▸ Page
15 Jun 2016

Brexit Chaos To Serve As Cover For ECB Bankster Bailouts

European bankster crisis gets impatient. 
By Don Quijones: Over the course of the last few months, Brexit has become one of the biggest catch-all preemptive scapegoats of recorded human history. Even far beyond the old continent’s porous borders, politicians, central bankers, and economists are warning their respective populations to brace for a serious aftershock if the people of Britain vote to leave the EU.
This is is a remarkable feat given that the UK has its own perfectly functioning currency, and as such decoupling from the EU, while bumpy, should not pose an immediate financial threat either to the UK or the EU, let alone the world at large. But try telling that to the eurocrats, politicians, and central bankers whose long cherished dream of creating a seamlessly interconnected, interdependent European superstate appears to be in the process of unraveling.
With no feel-good stories to tell the people of Britain, the only tack they have left is to ramp up Project Fear, which yesterday reached new levels of hyperbole when European Council President Donald Tusk warned that if Britons vote to leave the European Union on June 23, not only could it spell the beginning of the end for the 28-nation bloc but also for western political civilization “in its entirety.”

Even by recent standards, it is an audaciously outlandish claim that serves little purpose but to remind Britain’s wearied voters just how fearful the establishment is of losing control [read: Who’s Really Most Afraid of Brexit? And Why?].
There is also a cynical, opportunistic edge to the pro-EU establishment’s rampant fear mongering. By creating heightened expectations of post-Brexit chaos, if chaos does ensue, it will be able to take advantage of it by plowing even more desperately needed funds into Europe’s ailing banks. Just today, unnamed ECB “officials” leaked to Reuters that the ECB would “backstop financial markets in tandem with the Bank of England should Britain vote to leave the European Union” (emphasis added):

Such an announcement from the ECB would come on June 24 if an early-morning result showed that British voters had chosen to leave the EU, according to the sources. The aim is to underpin investor confidence across Europe and contain further market jitters.
“There will be a statement to do whatever it takes to maintain adequate market liquidity,” said one senior central bank official, who spoke on condition of anonymity.
The ECB’s pledge would involve opening so-called swap lines with the Bank of England, allowing euros and sterling to be exchanged and effectively making unlimited funding in both currencies available to European banks, the sources said.

▸ Data section
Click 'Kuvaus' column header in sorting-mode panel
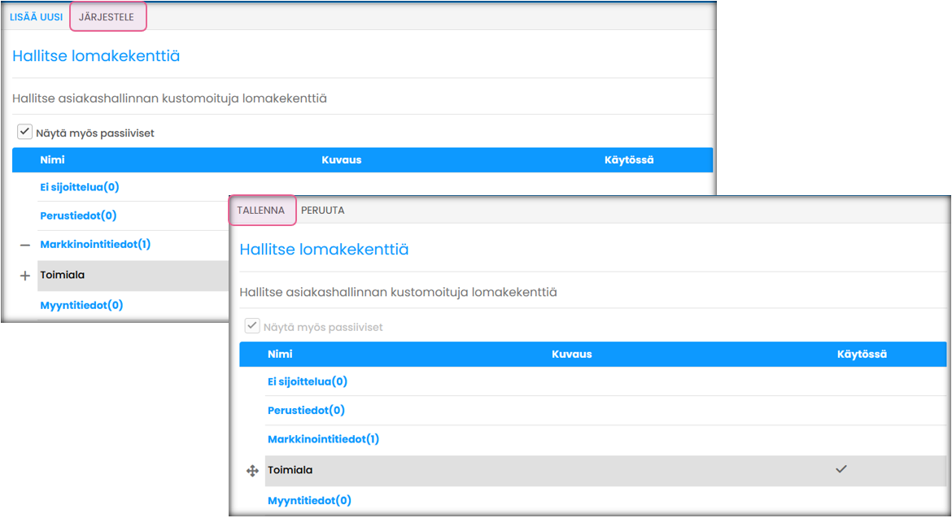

▸ What to do
Reproduce the passage of the article on Brexit and the ECB above, beginning at the words "Even by recent" and stopping after "Brexit? And Why?].".

▸ Solution
Even by recent standards, it is an audaciously outlandish claim that serves little purpose but to remind Britain’s wearied voters just how fearful the establishment is of losing control [read: Who’s Really Most Afraid of Brexit? And Why?].